Одни думают, что бог – добряк, другие – что бог – это злодей. А бог вообще от мира устранился, миром правит сельский идиот, который изнасиловал и убил. Это есть точка зрения.

Кто ко мне идет? Я вижу лапку, открывающую дверь. Шервуденок, заходи. Ты заполз, покажись народу. Он не просто вам показывается, а демонстрирует вам готику. Он одет в свою новую шикарную… это даже не пижама, а театральный костюм… костюм со скелетами. А почему он со скелетами? А потому что дети любят и чувствуют готику, они понимают, что страшное – пир воображения, пир таинственности. Бэбз пришел вам помахать и продемонстрировать новое приобретение. Есть еще одно офигительное приобретение – это новые штаны, но их мы пока показывать не будем. Или покажем? Иди тогда надень. Иди надень и кофту, и штаны. Спасибо. А со скелетами сними. Все, кто хочет передать привет Бэбзу, могут это сделать прямо сейчас.

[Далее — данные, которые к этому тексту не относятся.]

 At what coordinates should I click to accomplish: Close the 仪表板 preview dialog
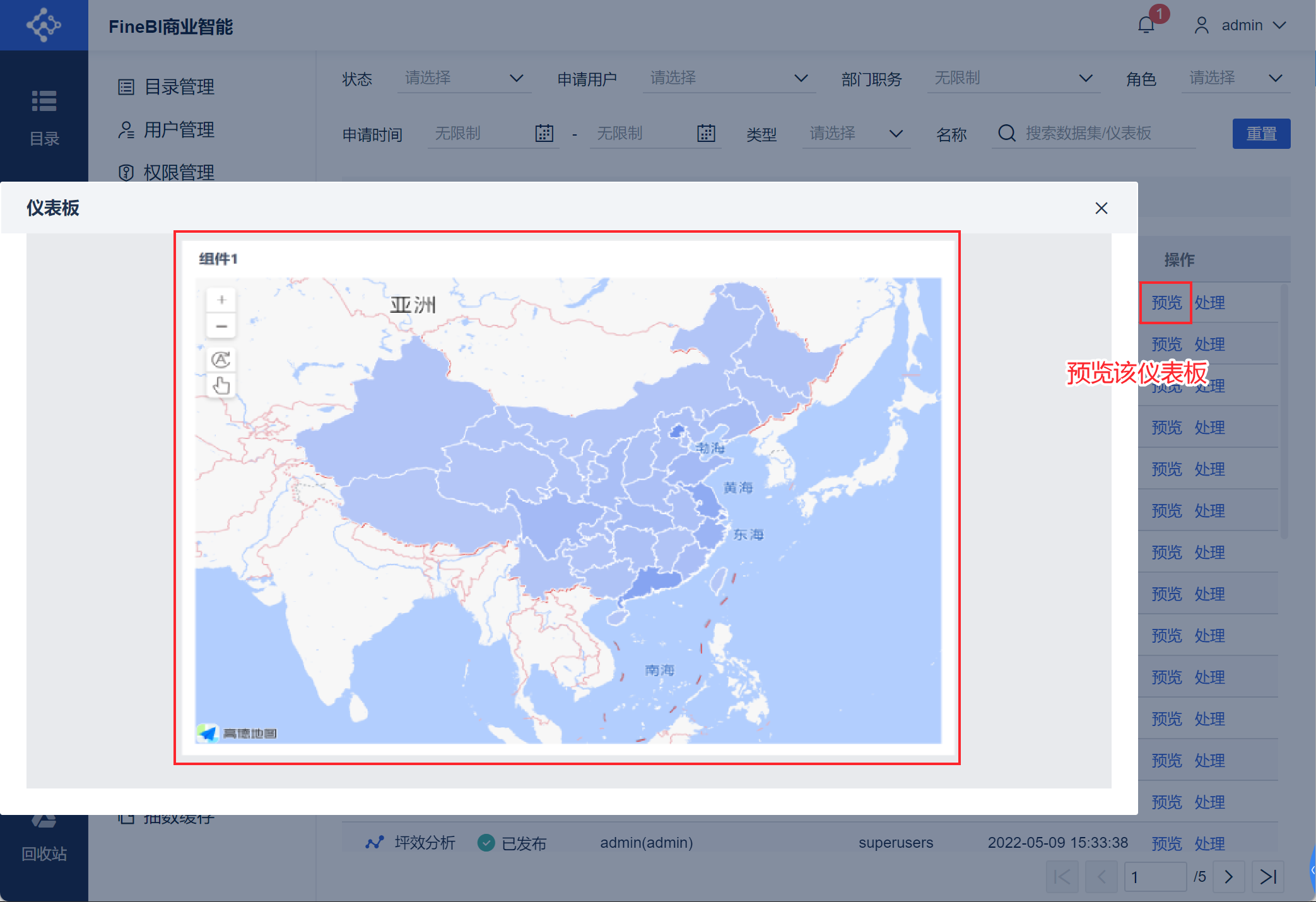click(x=1102, y=208)
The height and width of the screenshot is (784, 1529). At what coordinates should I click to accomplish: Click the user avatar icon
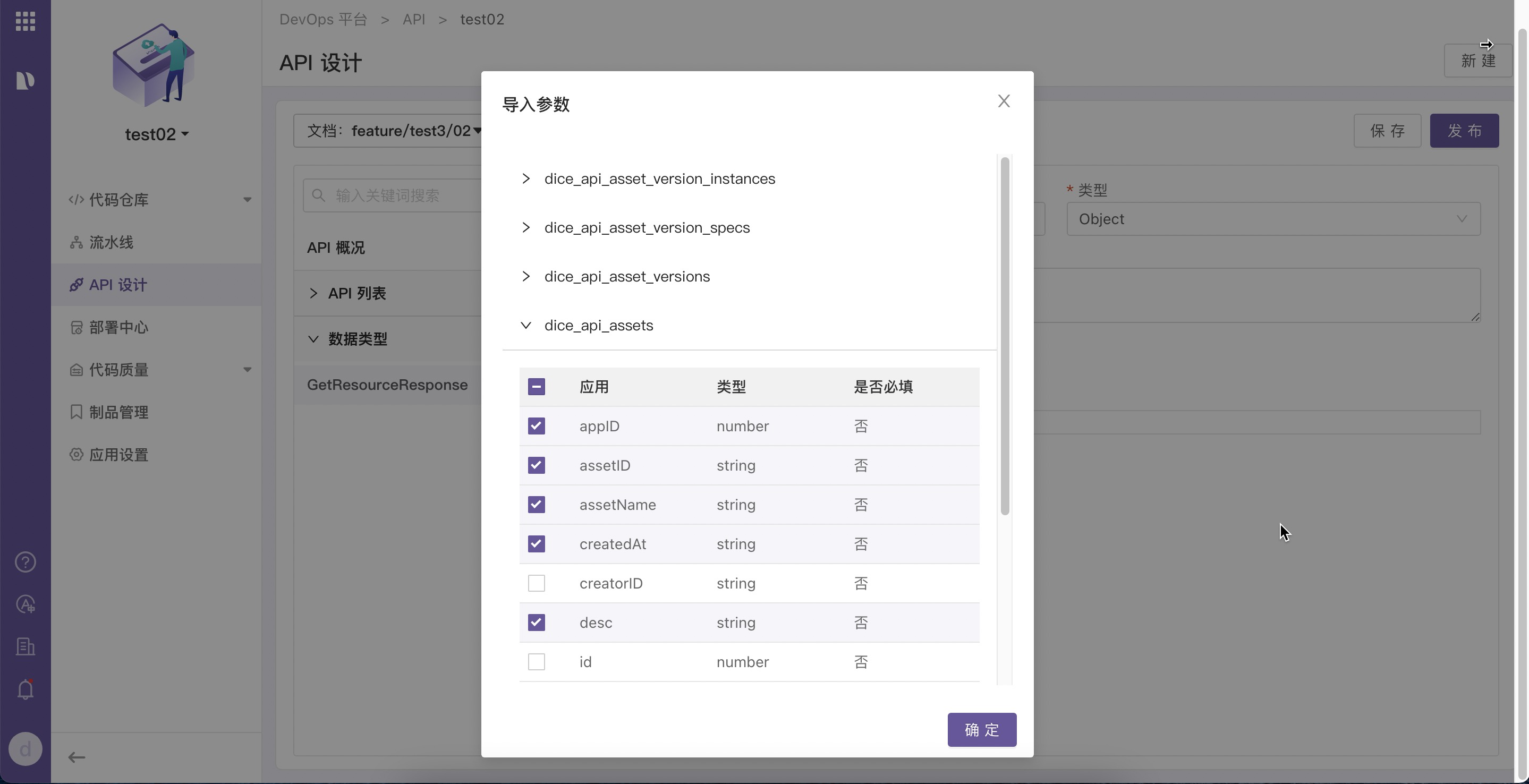25,749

Так вот, я возвращаюсь к проблеме сдирания масок, сдирания всех и всяческих масок. Очень трудно написать роман, в котором бы истина, уже заранее известная писателю, выяснялась бы постепенно. Такую штуку сделал Пол Остер в «4-2-3-1», такую штуку делал Моэм в «Дожде» (если брать рассказы), и такие же штуки делал Моэм в «Эшендене», когда приведены две версии происходящего, и ни одна из них не является окончательной. Особенно мне одна нравится, когда Эшенден должен принять решение об уничтожении немецкого города. И будет город уничтожен или нет, они решают по жребию. Он и подпольщик-партизан. И когда Эшенден увидел монетку, он вздохнул с облегчением. Но какое решение принято, мы так и не знаем, как не знаем у Бунюэля, кто из двух монахов пересек черту, идя за Христом. В финале мы видим ноги, пересекающие черты, но чьи это ноги, чьи это сандалии, мы не знаем. Мораль та, что правда у бога, а мы не должны себе ее присваивать. «Правда у бога» звучит очень хорошо.

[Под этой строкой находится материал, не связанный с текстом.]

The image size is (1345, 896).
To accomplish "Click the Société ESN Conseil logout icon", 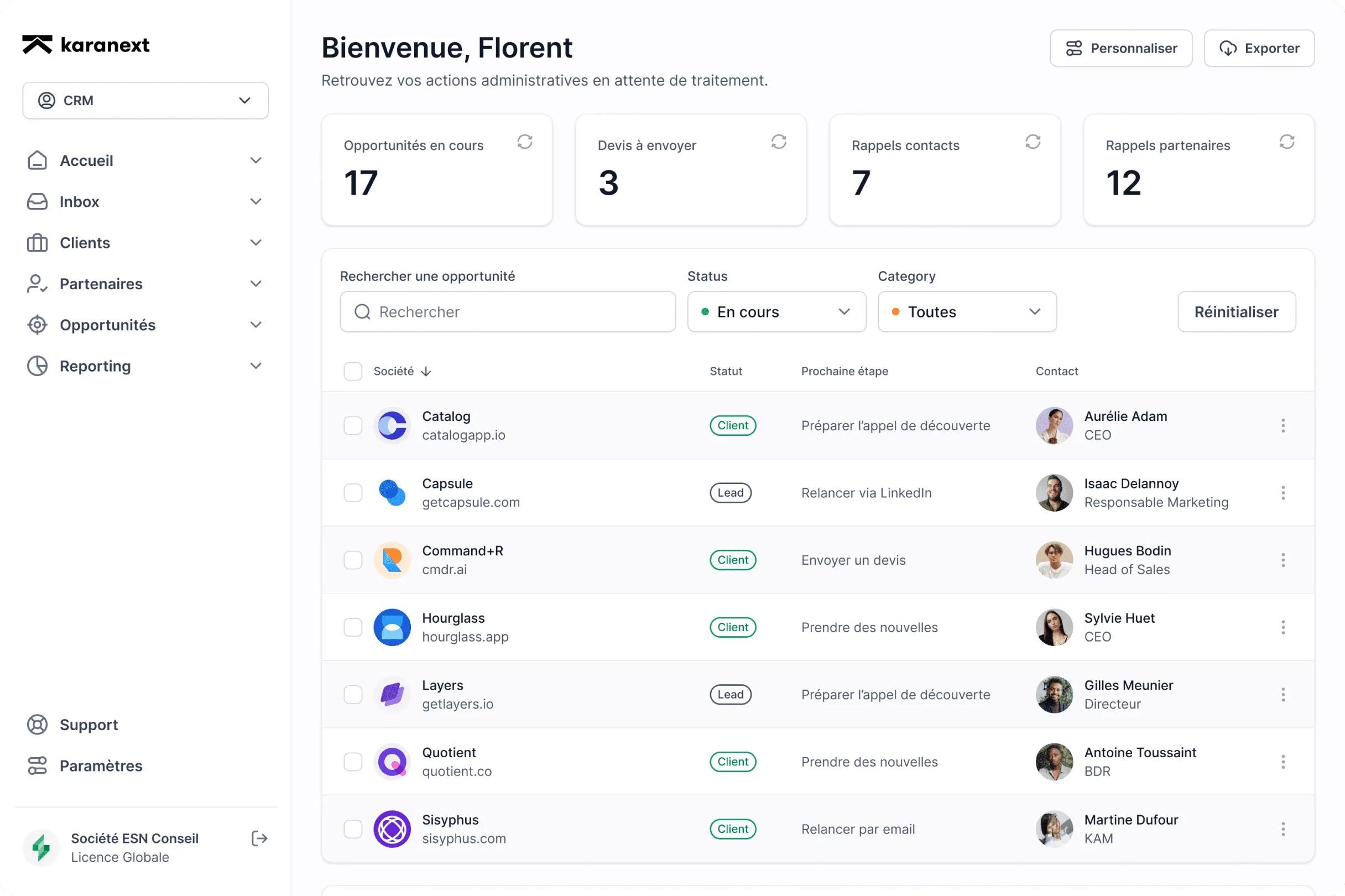I will coord(258,838).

Иными словами, когда вы сдираете маски и рассказываете историю все более подлинную, в конце концов вы упираетесь в исчезновение материи. И вопрос об истине остается всегда открытым. Это, собственно, тема моего очередного эфира на «Кислороде» в связи с рассказом Слепцова «Питомка». Вот эта девочка – она дочь Аксиньи или нет? Если дочь и Аксинья отреклась от дочери, то все очень страшно. А если не дочь, то все еще страшнее. Это показывает мир разомкнутый, мир, полный бесконечного количества таких историй. И все они похожи друг на друга. Как это у Звягинцева в «Нелюбви»: они нашли своего ребенка или чужого? Если своего, то история хоть как-то замыкается, хотя это очень страшно. А если чужого, то видно, что в мире бесконечное множество детей, замученных маньяками, и тогда это прости Господи. Вообще я думаю, что «Нелюбовь» – самое сильное высказывание Звягинцева, и не зря там фамилия героев – Слепцовы. Хотя, может быть, он и не знал.

«Только один слизеринец последовательно отстаивал Хогвартс во время битвы за него, это Слизнорт. Если рассматривать сюжет «ГП» как христологический, параллелен ли он Фоме?» Не думал об этом никогда, обещаю перечитать и подумать. Мысль крайне любопытная, но о Слизнорте знаю недостаточно.

«Посоветуйте книги в жанре южной готики с атмосферой первого сезона сериала «Настоящий детектив»?» Моя проблема в том, что я не смотрел сериал. А южная готика, помимо Стайрона и Фолкнера, мастеров жанра… Дело в том, что самый классический и самый талантливый автор жанра южной готики – вы знаете, кого я назову – это Фланнери О’ Коннор. Хотя есть еще, конечно, замечательная книга Капоте «Другие голоса, другие комнаты». Есть еще замечательный совершенно роман «Американская готика», более или менее соответствующий картине Гранта Вуда. Нет, роман «Калифорнийская готика», как мне кажется. Хотя я найду сейчас, все названия невозможно держать в голове. Южная готика бывает двоякой природы. Например, то, что пишет мой… Да, Деннис Этчисон, роман 1995 года «Калифорнийская готика», история воскрешения главного героя, которому дано право пересмотреть свою жизнь. Очень страшный роман, я в свое время читал с большим наслаждением как раз в Калифорнии. Вот там атмосфера калифорнийской готики.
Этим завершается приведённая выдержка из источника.